Dari hasil tersebut 7 anak dinyatakan reaktif. Sontak mereka nangis dengan
tangisan yang khas. Pengasuh pondok memberikan nasehat kepada mereka
supaya mereka tidak terlalu sedih dengan keadaan yang demikian. Bagi santri
yang reaktif akan ditempatkan di kamar pondok dan bagi santri yang tidak
reaktif akan ditempatkan di ndalem. Yang pasti ini adalah momen yang
membuat sedih. Karena mereka harus berpisah dengan teman-temannya. Mau
bagaimana lagi, mau tidak mau kondisinya seperti ini, maka dengan kebijaksanaan
pengasuh, mereka semua mendapat support yang akhirnya membuat mereka tidak
bersedih lagi.
Selama
empat belas hari ke depan mereka yang positif akan diisolasi dan tidak diperkenankan
untuk keluar pondok. Di hari pertama, mereka terlihat seperti orang tidak
bersemangat. Tetapi mau bagaimana lagi, memang harus seperti itu. Tanpa
disangka, banyak tetangga yang memberikan bantuan kepada Kak
Fa dan teman-temannya seperti, memberikan sembako, membelikan buah-buahan, dan
lain-lain. Kak Fa dan teman-temanya bisa dikatakan sebagai seorang anak yang
tidak boleh keluar rumah tetapi dimanja oleh ibunya.

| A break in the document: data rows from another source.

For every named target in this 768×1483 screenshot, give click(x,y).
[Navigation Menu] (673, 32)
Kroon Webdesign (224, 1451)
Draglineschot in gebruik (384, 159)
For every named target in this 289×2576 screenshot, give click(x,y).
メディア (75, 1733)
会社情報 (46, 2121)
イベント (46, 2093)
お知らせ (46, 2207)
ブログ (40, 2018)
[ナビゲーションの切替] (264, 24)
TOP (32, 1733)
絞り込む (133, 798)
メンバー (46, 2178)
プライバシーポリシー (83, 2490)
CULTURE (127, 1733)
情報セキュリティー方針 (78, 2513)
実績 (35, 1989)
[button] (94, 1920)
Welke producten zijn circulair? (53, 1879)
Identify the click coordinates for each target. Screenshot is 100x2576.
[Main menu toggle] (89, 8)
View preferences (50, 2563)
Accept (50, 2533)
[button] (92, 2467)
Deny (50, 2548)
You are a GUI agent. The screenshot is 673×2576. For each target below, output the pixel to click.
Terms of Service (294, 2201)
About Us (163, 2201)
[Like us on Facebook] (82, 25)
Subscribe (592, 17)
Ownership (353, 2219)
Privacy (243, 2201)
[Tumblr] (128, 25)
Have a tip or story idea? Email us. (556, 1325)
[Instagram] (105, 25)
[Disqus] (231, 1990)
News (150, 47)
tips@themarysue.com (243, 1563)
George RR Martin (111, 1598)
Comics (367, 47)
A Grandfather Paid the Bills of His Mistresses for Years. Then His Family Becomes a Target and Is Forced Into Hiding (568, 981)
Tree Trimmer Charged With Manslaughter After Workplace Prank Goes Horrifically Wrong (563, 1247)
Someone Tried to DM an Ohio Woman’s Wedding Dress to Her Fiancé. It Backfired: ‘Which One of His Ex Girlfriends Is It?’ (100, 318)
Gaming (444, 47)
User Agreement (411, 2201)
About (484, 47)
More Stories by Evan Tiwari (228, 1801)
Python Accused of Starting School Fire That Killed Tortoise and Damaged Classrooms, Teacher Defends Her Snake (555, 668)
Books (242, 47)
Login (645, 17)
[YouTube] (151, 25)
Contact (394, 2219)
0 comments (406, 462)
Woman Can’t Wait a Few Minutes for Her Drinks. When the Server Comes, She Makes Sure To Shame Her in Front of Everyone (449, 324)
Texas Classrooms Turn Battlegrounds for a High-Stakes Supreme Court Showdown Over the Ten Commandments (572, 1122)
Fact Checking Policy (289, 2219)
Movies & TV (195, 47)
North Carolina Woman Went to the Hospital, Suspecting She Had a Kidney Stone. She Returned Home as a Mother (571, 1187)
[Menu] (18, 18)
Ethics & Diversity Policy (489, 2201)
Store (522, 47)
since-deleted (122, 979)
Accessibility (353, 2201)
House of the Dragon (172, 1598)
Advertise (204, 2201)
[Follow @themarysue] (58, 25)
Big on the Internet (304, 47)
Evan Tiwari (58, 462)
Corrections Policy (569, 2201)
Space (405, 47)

Seiring berjalannya waktu, mereka saling support satu sama lain. Saling menghibur jika ada yang merasa sedih. Setelah 14 hari diisolasi mereka menjalani swab tes dan Alhamdulillah hasilnya non-reaktif. Tentu ini menjadi berita gembira bagi semua santri, khususnya santri putri.